The Matching Problem (probability)

1. Sep 3, 2015

TheMathNoob

1. The problem statement, all variables and given/known data
Suppose that all the cards in a deck of n different cards are placed in a row, and that the cards in another similar deck are then shufﬂed and placed in a row on top of the cards in the original deck. It is desired to determine the probability Pn that there will be at least one match between the corresponding cards from the two decks

2. Relevant equations
P(AUB)= P(A)+P(B)-P(AnB)

3. The attempt at a solution
I already posted this problem before, but it was deleted because of the format. People tell me that my logic is wrong and I think that they are right, but I don't know why I am wrong.

This is how I see it

A B C D E.........
C B A D E..........

we shall determine the probability that at least one pair will match.

Simpler case

A B C D
A
A good way to do it would be to find the prob that no pair matches. In this case there 3 ways how this can happen so it would be 3/4 the prob that no pair matches in this case.

Similarly

A B C D
A B

The number of outcomes in this case would be 3*3

So for n cards it would be (n-1)(n-1)......... n times

so the prob would be

1-π(n-1)/n^2

I am still learning how to use the system in this forum. The multiplicative iterator goes from i=1 to n

2. Sep 4, 2015

BvU

Hi there, mathwiz !

Did you consider reversing this problem too ?

3. Sep 4, 2015

TheMathNoob

Hi BvU, I already read the other method for solving this problem and it made sense to me. They just set Ai as the event where some card i matches up and then they compute the prob of A1 U A2 U A3 U A4 all they way down to n cards. This makes sense because in sets, union can be looked as or statements so they are basically saying that one of them shall work in order to satisfy the statement, but I am just wondering why mine doesn't work.

4. Sep 4, 2015

BvU

My inroad was that for the first card you can pick 51 out of 52, for the second 50 out of 51, etcetera.... to get no matches at all. A bit of normalization and then 1 minus that is your answer. I'm not giving the answer on a plate (i have no idea, to be honest), just suggesting a way to look at this problem. Good luck.

 it's not right anyway ....

Last edited: Sep 4, 2015
5. Sep 4, 2015

haruspex

This is known as the derangement problem.
You describe a method in terms of A1 U A2 U A3 U ... , but without seeing more details I cannot comment whether it works. It is not straightforward since the events are not independent. Certainly that looks like a flaw in your solution, but I'm not sure I understood what your argument was.
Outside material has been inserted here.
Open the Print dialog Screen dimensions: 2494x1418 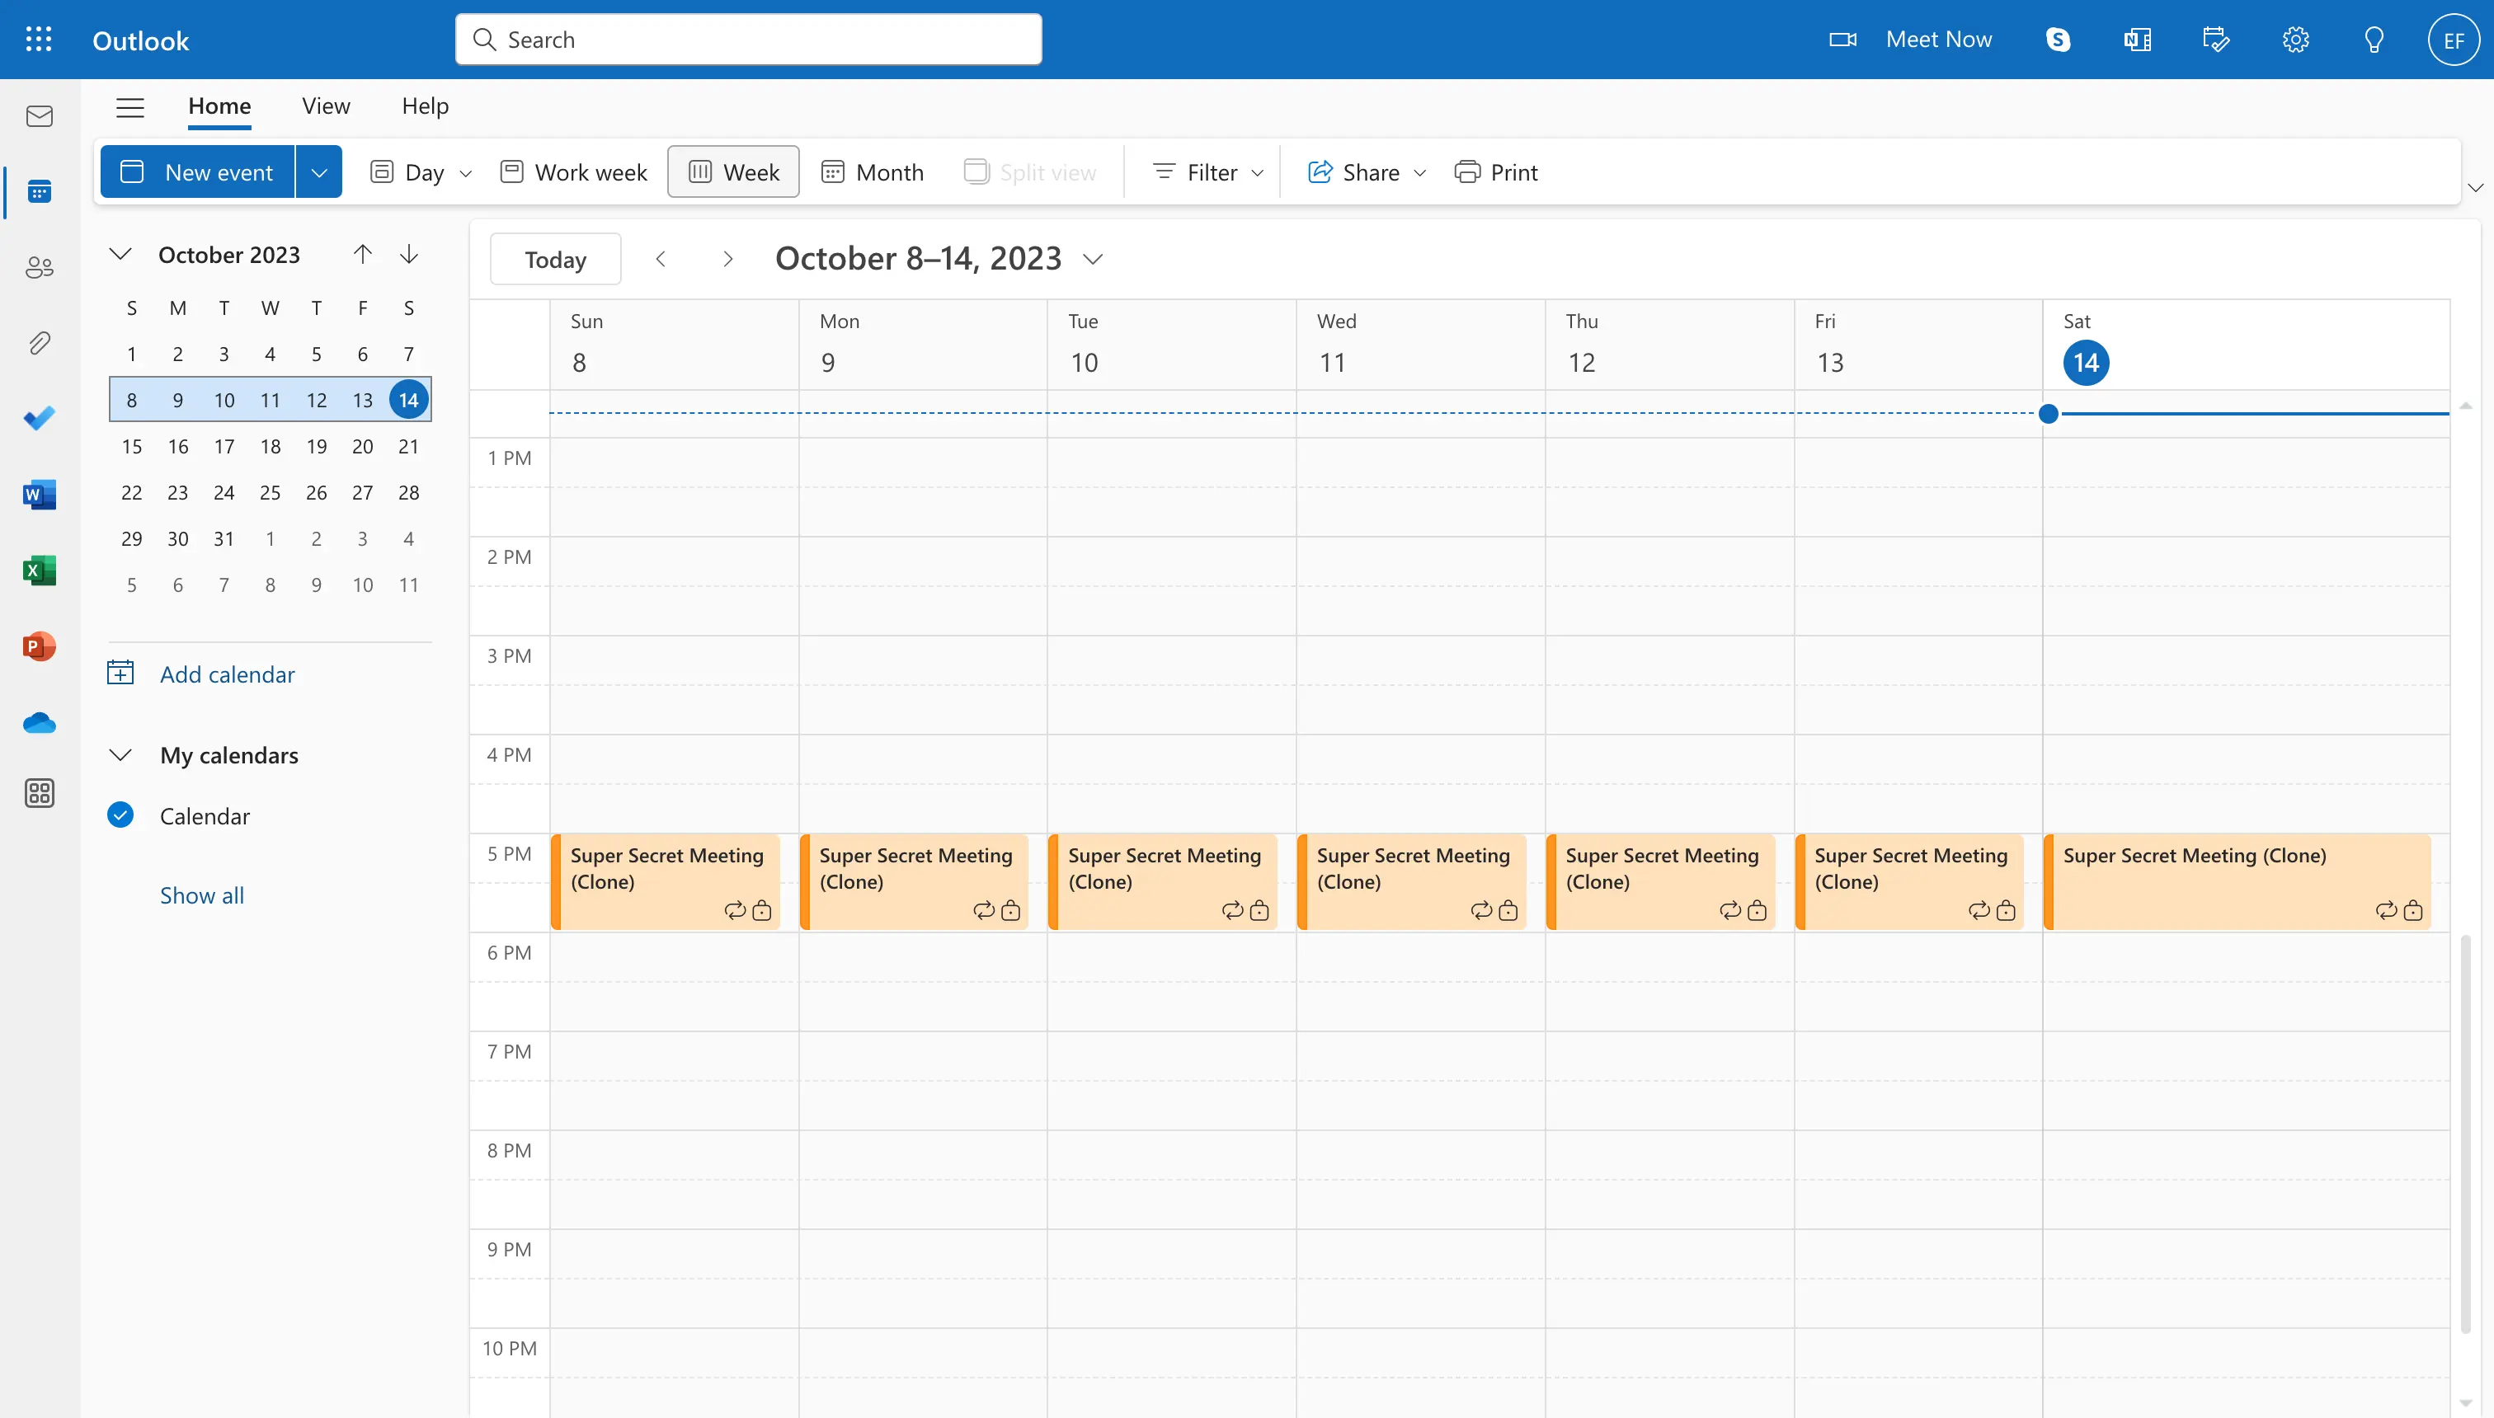coord(1493,169)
An approach which does work uses the principle of inclusion and exclusion. Are you familiar with that?
Another sets up a recurrence relation on the probability of n objects being deranged, as a function of n. Are you accustomed to recurrence relations?

6. Sep 4, 2015

Ray Vickson

Do you really mean $1 - \prod_{i=1}^n (n-1)/n$---exactly as you wrote? That equals $1 - [(n-1)/n]^n$. I have no idea how you arrive at this, because you do not show your logic.

However, it is incorrect.

Let's look at your simple case of 4 objects:
$$\begin{array}{ccccc} \Box & \Box & \Box & \Box& \text{Row 1} \\ A&B & C & D&\text{Row 2} \end{array}$$
We want to put letters A, B, C, D into the boxes in Row 1 and look at the matches with Row 2. Your claim above is that the probability of no match equals $\text{claimed-}P0 = 1- (3/4)^4= 175/256 \doteq 0.6836$, and that the probability of $\geq 1$ match is $\text{claimed-}P_{\geq 1} =81/256 \doteq 0.3164$. In fact, the actual probabilities of no match and $\geq 1$ matches in this case are $\text{true-}P0 = 3/8 = 0.375$ and $\text{true-}P_{\geq 1} = 5/8 = 0.625$. These come from careful and detailed application of the inclusion-exclusion principle.

As I said: I cannot tell where you went wrong because you do not explain your method or your logic.